Riddle also said an anonymous donor gave them the money for the billboards.
The disturbing rise in anti-child attitudes has many people alarmed, including pro-life advocates. Obianuju Ekeocha, founder of Culture of Life Africa, expressed incredulity after noticing the billboards.
“OMG. This is a real billboard in Portland Oregon. There is really a ‘Stop Having Kids’ movement,” she responded on Twitter.
Birth rates already are at historic lows in many countries across the world. Willamette Week noted that, in Oregon, where Stop Having Kids is based, the number of deaths outnumbered births for the first time in the history of the state in 2020.
Across the world, many countries are facing a demographic winter as their populations age and young couples forgo having children. As a result, companies are struggling with worker shortages, men cannot find wives due to sex-selection abortions and aging, childless couples wonder who will care for them in their old age.
A 2020 study in “The Lancet,” a prestigious medical journal, predicted the global fertility rate will drop drastically through 2100 – with devastating consequences on the whole of society. According to the study, 183 of 195 countries are expected to have a fertility rate below replacement level by the end of the century.
“While population decline is potentially good news for reducing carbon emissions and stress on food systems, with more old people and fewer young people, economic challenges will arise as societies struggle to grow with fewer workers and taxpayers, and countries’ abilities to generate the wealth needed to fund social support and health care for the elderly are reduced,” said Professor Stein Emil Vollset, the lead author of the study.
Even Pope Francis recently addressed the growing problem. In January, he urged couples to have children or adopt, saying those who choose to have pets instead are hurting themselves and society.
“Having a child is always a risk, either naturally or by adoption,” Pope Francis said. “But it is riskier not to have them. It is riskier to deny fatherhood or to deny motherhood, be it real or spiritual.
“Yes, dogs and cats take the place of children,” the pope continued. “Yes, it’s funny, I understand, but it is the reality.
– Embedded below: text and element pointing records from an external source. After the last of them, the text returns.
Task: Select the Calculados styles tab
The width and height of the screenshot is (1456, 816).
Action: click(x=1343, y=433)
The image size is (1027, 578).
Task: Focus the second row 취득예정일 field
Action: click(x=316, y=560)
And this denial of fatherhood or motherhood diminishes us, it takes away our humanity. And in this way civilization becomes aged and without humanity, because it loses the richness of fatherhood and motherhood. And our homeland suffers, as it does not have children.”
Billionaire Elon Musk also dismissed the fear-mongering about overpopulation in an interview with the Wall Street Journal last year, saying people really should be concerned about rapidly declining birth rates.